Consegnata la bandiera della città al generale Del Vecchio, che guiderà una missione in Afghanistan

Un viaggio di Natale a Kabul, insieme a Clementina Cantoni. È l’idea che il sindaco Gabriele Albertini ha lanciato ieri mattina a Palazzo Marino, dove ha consegnato una bandiera della città al generale Mauro Del Vecchio, 59 anni, milanese, per la prima volta alla testa - con truppe italiane - del corpo d’armata di reazione rapida della Nato. Il comandante, in partenza per Kabul, ha invitato appunto il sindaco per una visita simbolica della città ai militari italiani di stanza per nove mesi nella capitale afghana, e Albertini ha risposto positivamente estendendo l’invito anche alla volontaria milanese rapita a maggio in Afghanistan.

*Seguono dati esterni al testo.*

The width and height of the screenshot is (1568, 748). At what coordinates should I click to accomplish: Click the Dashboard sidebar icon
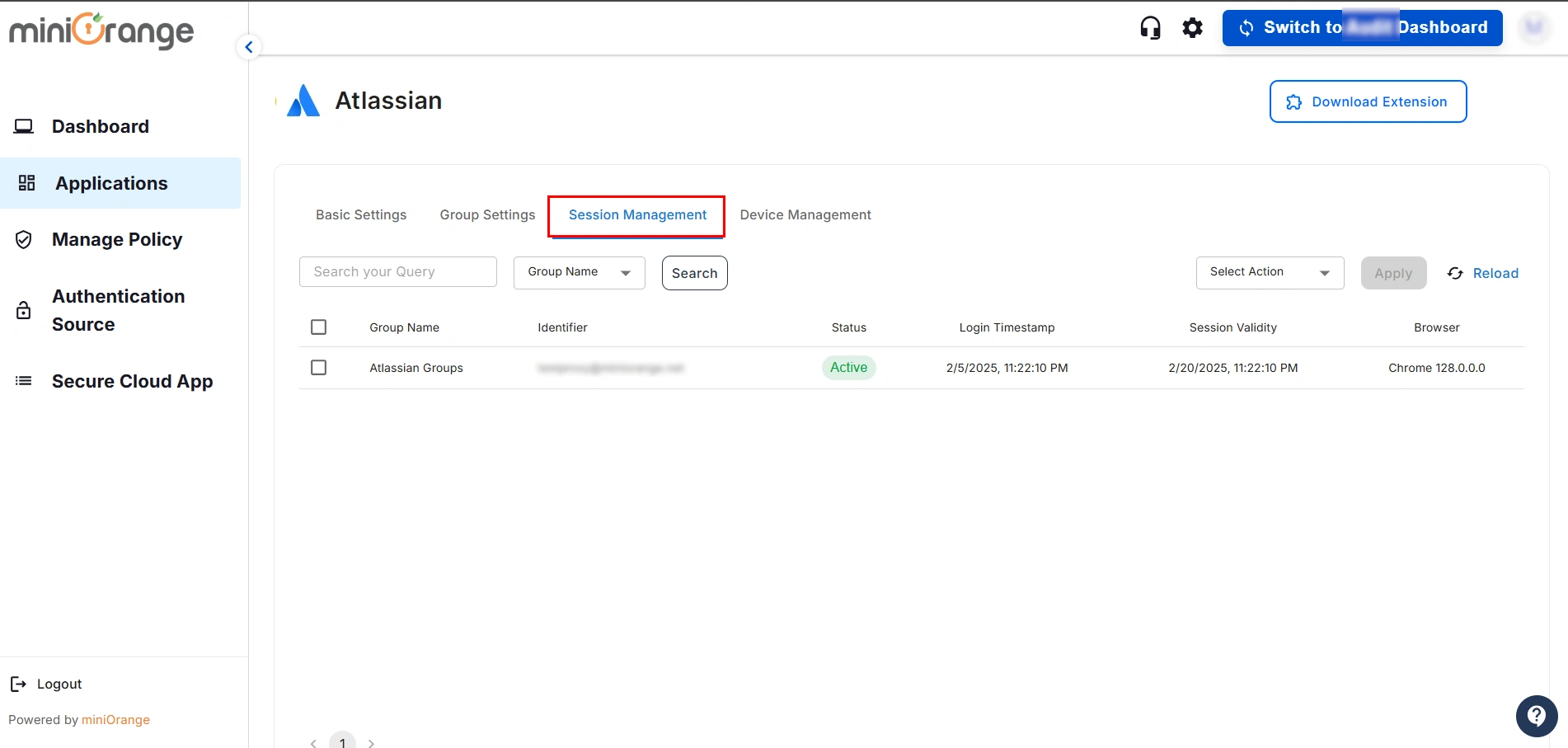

La bandiera civica, ha promesso Del Vecchio, sventolerà dal 4 agosto presso il comando della missione internazionale coordinata dal contingente italiano a Kabul. Il sindaco Albertini ha sottolineato l’importanza del servizio prestato dai nostri dodicimila soldati impegnati nelle missioni all’estero, e ha ricordato il sostegno che il Comune ha dato all’Afghanistan attraverso il Soci (Servizio orientamento alla cooperazione internazionale). Anche l’assessore con delega alle Relazioni internazionali, Giovanni Bozzetti, presente alla consegna del vessillo, ha ricordato che Palazzo Marino ha stanziato 217mila euro per medicinali, protesi e fondi per gli ospedali afghani.
«La solidarietà milanese - ha ribadito Albertini - si è concretizzata in quattro diversi contributi, che sono serviti per il mantenimento delle attività chirurgiche nella zona di Takar, per gli aiuti umanitari nella valle del Panshir, per la distribuzione delle derrate alimentari e per l’acquisto di protesi ortopediche destinate alle vittime delle mine antiuomo. Anche per questo impegno, Milano è orgogliosa che sia proprio un concittadino a rappresentare l’Italia a Kabul, coordinando questa delicata missione militare secondo i principi di solidarietà e pragmatismo, caratteristici della milanesità».
Quella del corpo di reazione rapida, che ha sede a Solbiate Olona (in provincia di Varese) sarà una missione particolarmente delicata. Per nove mesi dovrà infatti gestire l'ordine nel paese durante la tornata elettorale per il rinnovo del Parlamento afghano e per le amministrative in calendario il 18 settembre.